Task details:
Type out each entry exactly as it appears, but keep every image out.

(Stored items)
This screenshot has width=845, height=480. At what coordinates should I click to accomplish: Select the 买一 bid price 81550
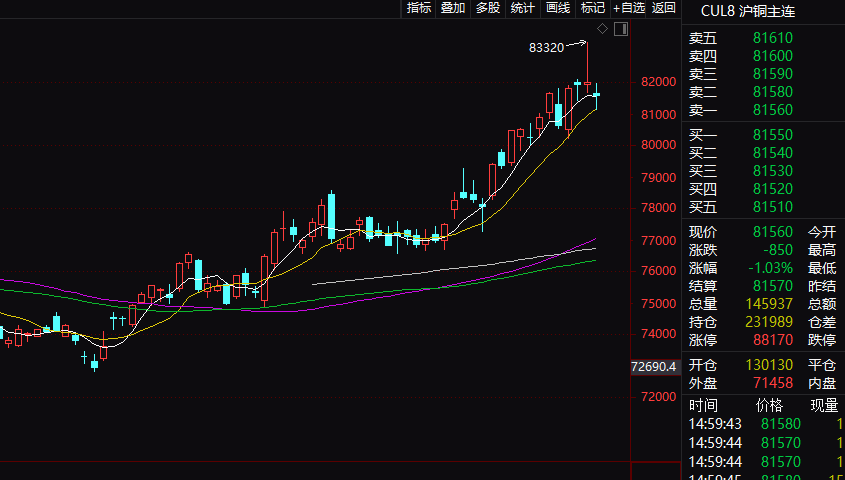(772, 134)
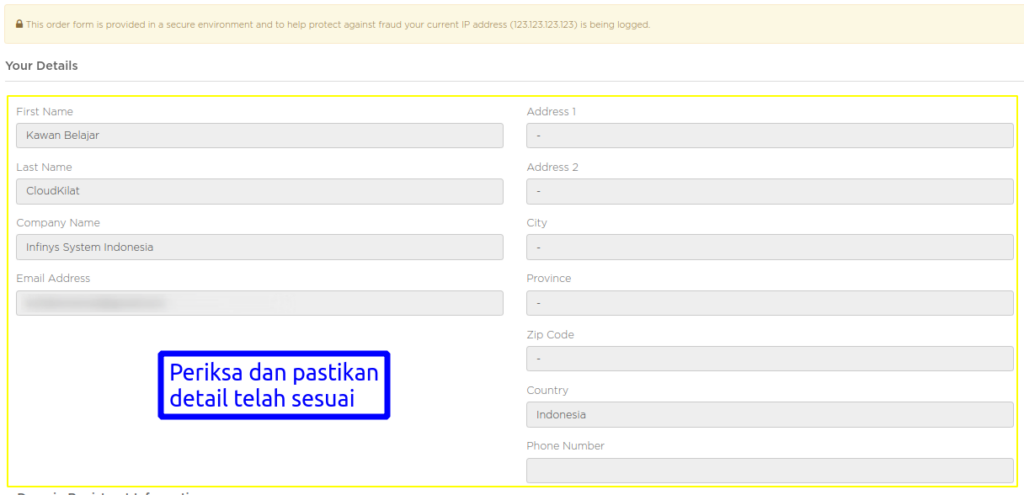Open the Country field showing Indonesia
1024x495 pixels.
[x=769, y=414]
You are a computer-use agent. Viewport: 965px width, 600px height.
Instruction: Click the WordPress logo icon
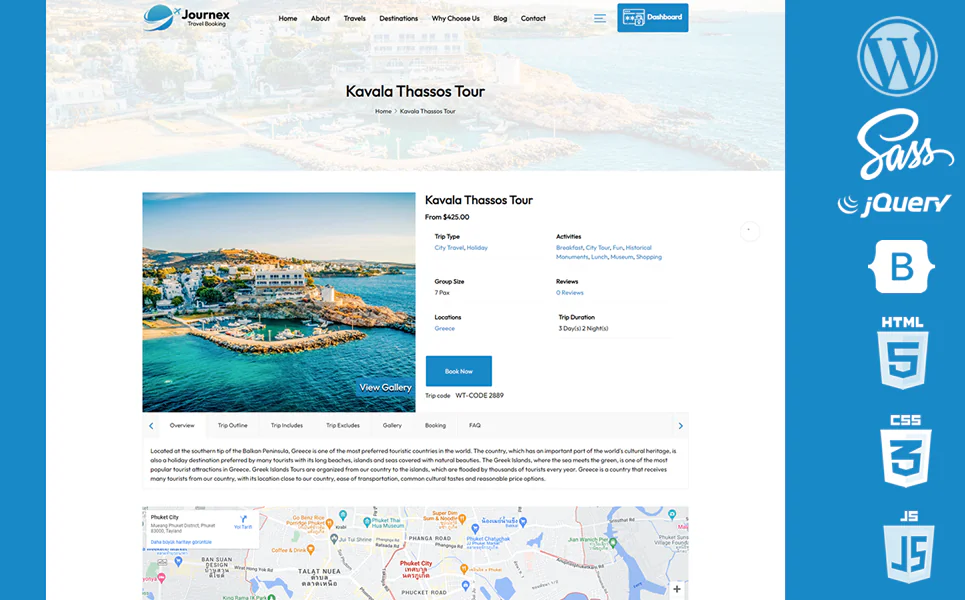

Response:
This screenshot has width=845, height=480. At what coordinates should I click to accomplish: Select the 买一 bid price 81550
(772, 134)
Open the Country field showing Indonesia
1024x495 pixels.
[x=769, y=414]
You are a computer-use agent. Viewport: 965px width, 600px height.
Instruction: Click the WordPress logo icon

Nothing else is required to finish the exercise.